AGORA offers students and academics free or low-cost access to scientific literature
Students, researchers and academics in some of the world's poorest countries will gain free or low-cost access to a wealth of scientific literature under a new initiative announced today by FAO and a range of public and private sector partners.
The AGORA (Access to Global Online Research in Agriculture) initiative will provide access to more than 400 key journals in food, nutrition, agriculture and related biological, environmental and social sciences.
The demand for scientific literature in developing countries has gone unfulfilled for many years. Gaining access to current scientific information has become a daily struggle for thousands of students, researchers and academics.
A promising example
While students are unable to access the literature and acquire the knowledge they need, researchers and academics are confronted with mounting difficulties in publishing their findings in peer-reviewed journals, updating their teaching curricula and identifying funding.
"The AGORA initiative is a promising example of the International Alliance Against Hunger in action," according to Anton Mangstl, Director of FAO's Library and Documentation Systems Division.
International Alliance Against Hunger is the theme of this year's World Food Day - 16 October - which marks the anniversary of FAO.
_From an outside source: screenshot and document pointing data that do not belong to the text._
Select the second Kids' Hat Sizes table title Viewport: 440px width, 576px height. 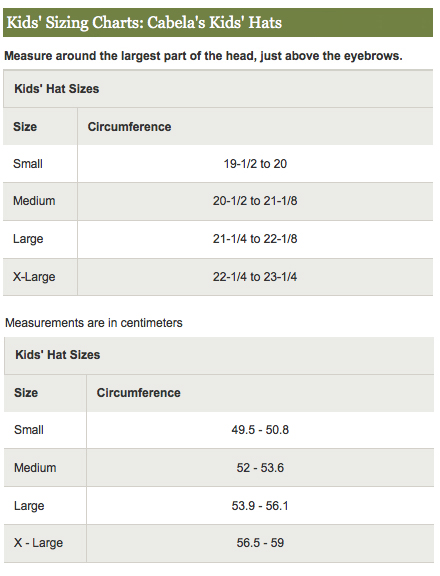(x=58, y=355)
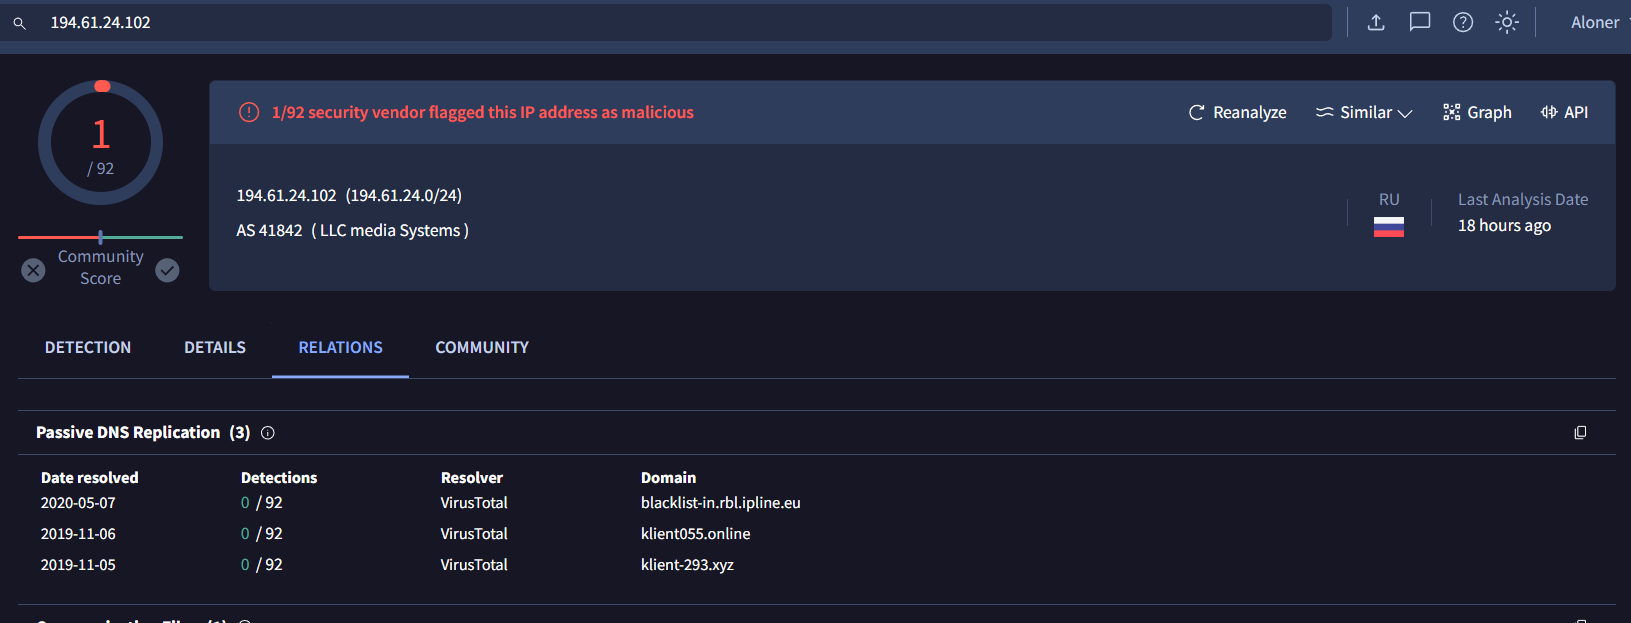Screen dimensions: 1631x623
Task: Toggle light/dark theme sun icon
Action: click(1507, 22)
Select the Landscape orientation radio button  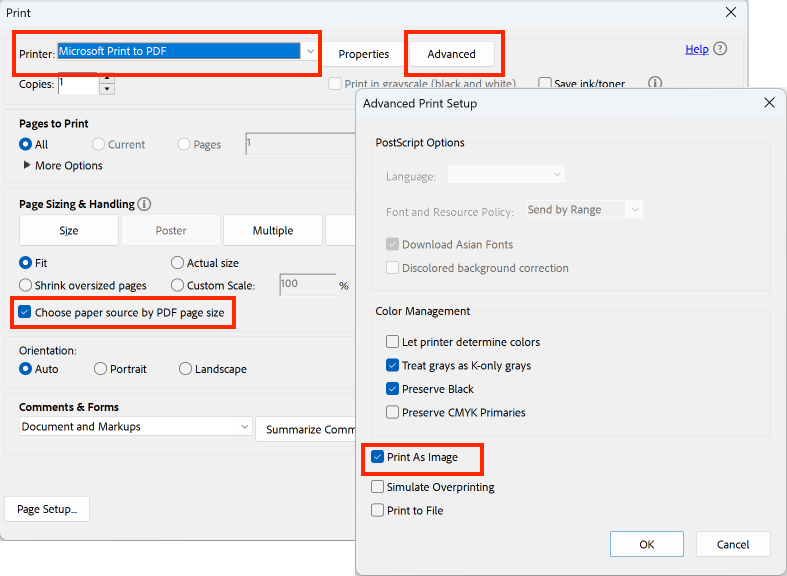click(185, 369)
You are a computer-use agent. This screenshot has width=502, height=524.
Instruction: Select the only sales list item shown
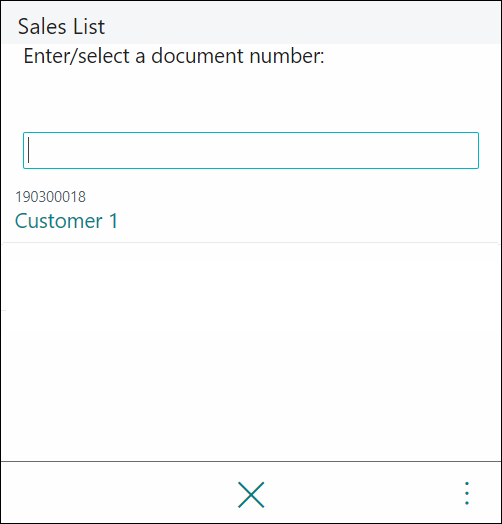250,211
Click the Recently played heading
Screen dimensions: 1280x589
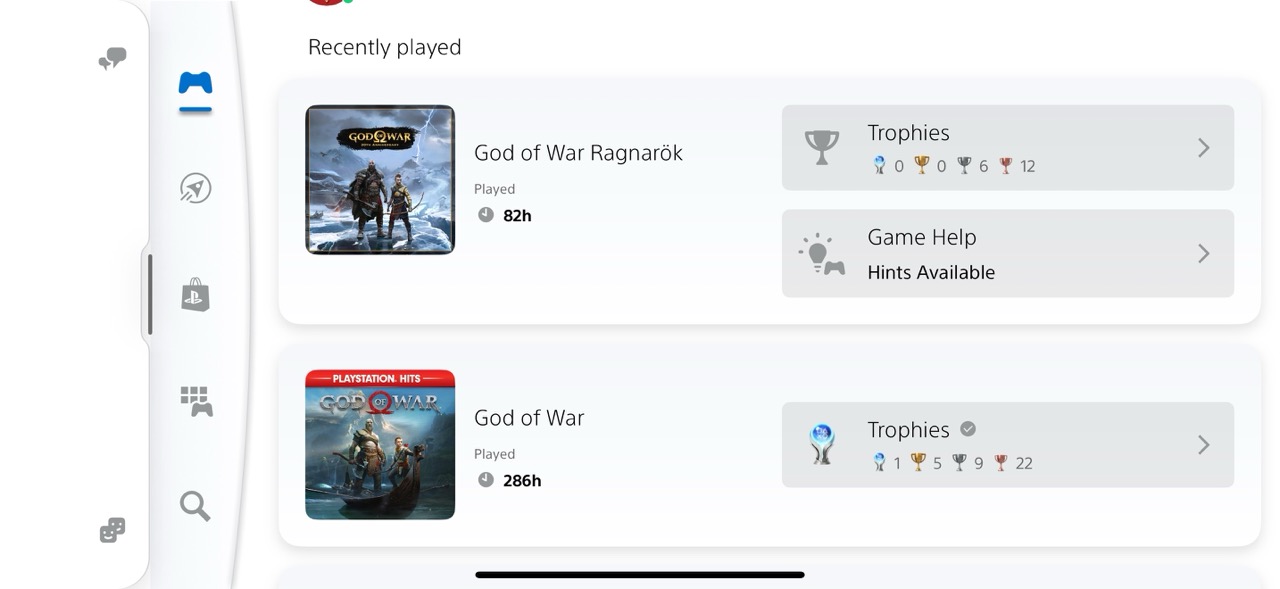[384, 47]
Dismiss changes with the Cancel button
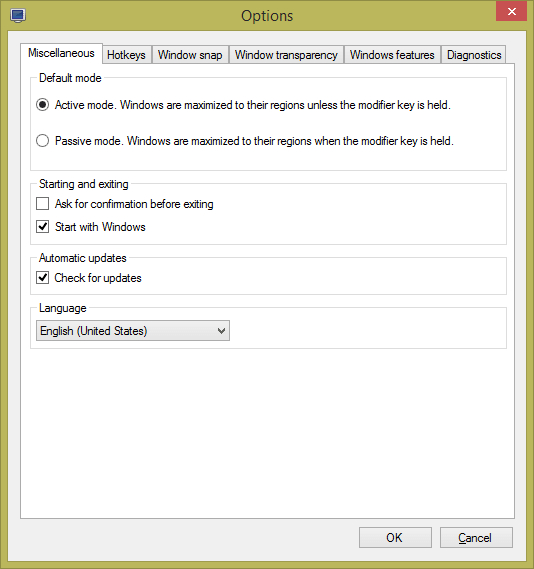 (x=476, y=537)
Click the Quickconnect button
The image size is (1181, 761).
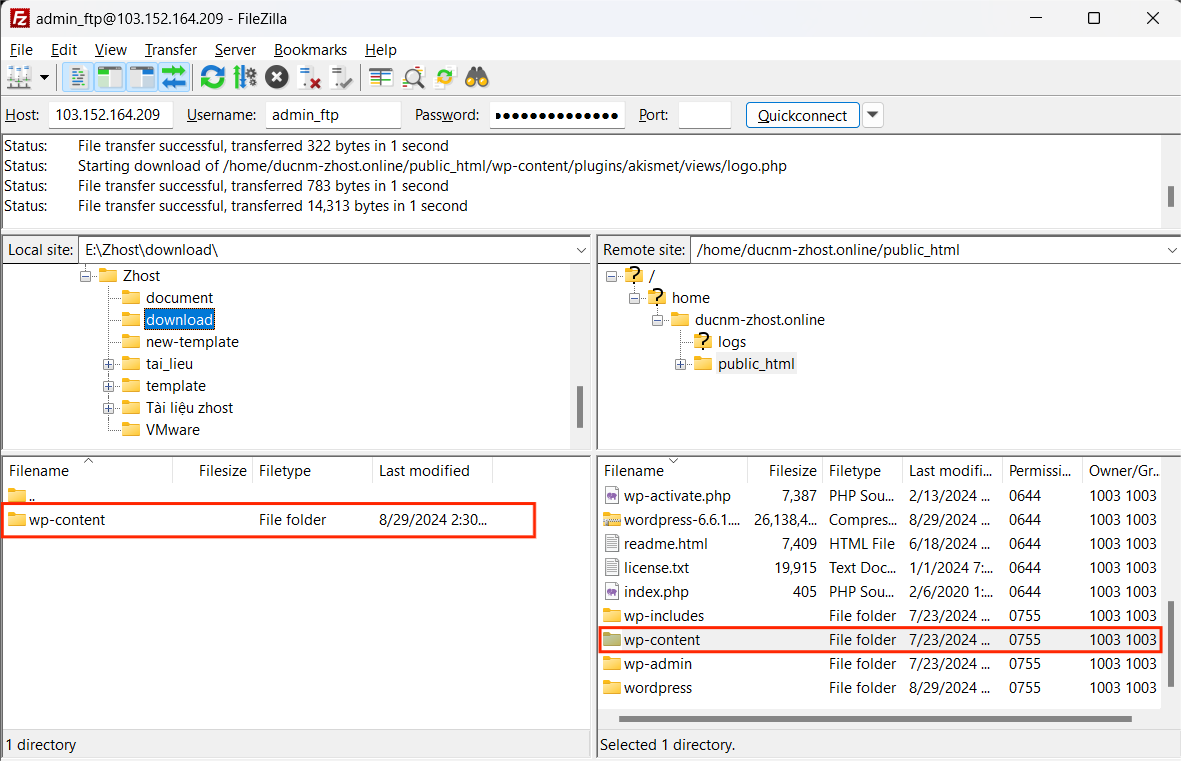802,115
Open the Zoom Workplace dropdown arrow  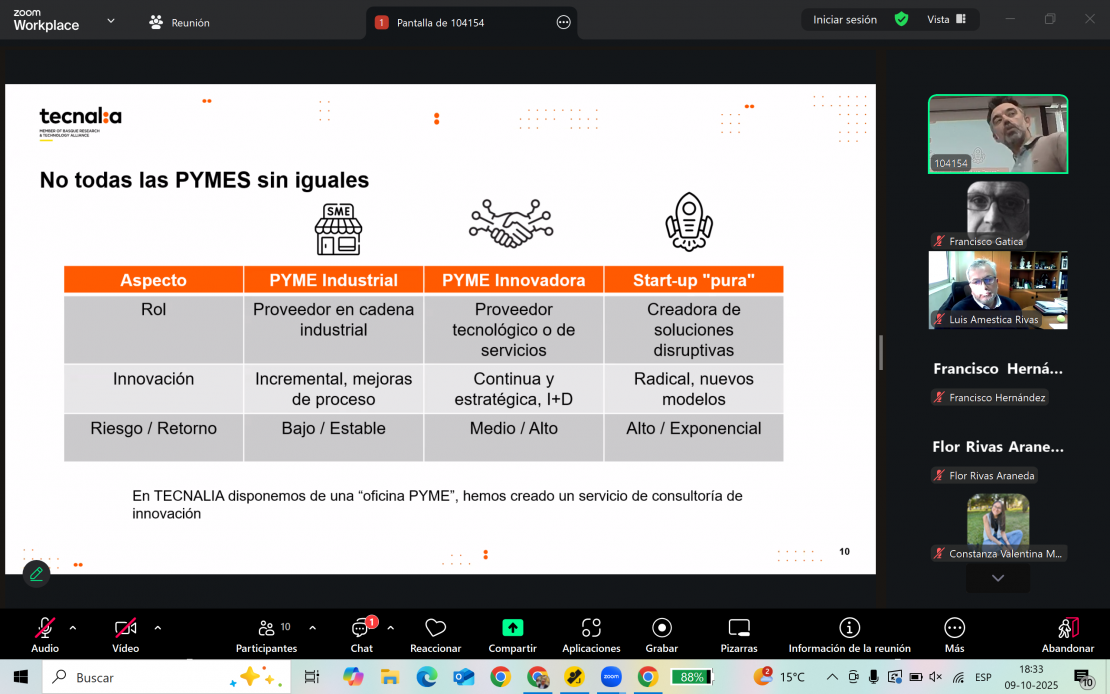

"By bringing together bilateral agencies, UN agencies, private foundations and international scientific publishers, AGORA demonstrates that the public and private sectors can work together to build greater momentum towards building a world without hunger," Mr. Mangstl said.
Founding publishers of AGORA are : Blackwell Publishing ; CABI Publishing ; Elsevier ; Kluwer Academic Publishers ; Lippincott, Williams & Wilkins; Nature Publishing Group ; Oxford University Press ; Springer Verlag ; and John Wiley and Sons.
Funding and support is also provided by Cornell University Mann Library, Rockefeller Foundation, the United Kingdom Department for International Development and the United States Agency for International Development.
Eric Swanson, Senior Vice-President of John Wiley and Sons, Inc, and Chair of the International Association of Scientific, Technical and Medical Publishers said: "There can be few things more satisfying to a scientific publisher than to contribute to a practical program to make valuable information easily available in places where it will be used to improve health, nutrition and education of the world's poor."
"I look forward to working with FAO, academic institutions and the computing and telecommunications industries to make this important initiative live up to its full potential," Mr. Swanson also said.
"FAO is committed to strengthening capacity for knowledge generation and dissemination as a contribution to achievement of the goals of the International Alliance Against Hunger and as a follow-up to the World Food Summit," Mr. Mangstl stated.
The AGORA website has been developed in close cooperation between FAO and Cornell University, with funding provided by the Rockefeller Foundation, based on tools and systems developed by WHO for a similar service in health called HINARI.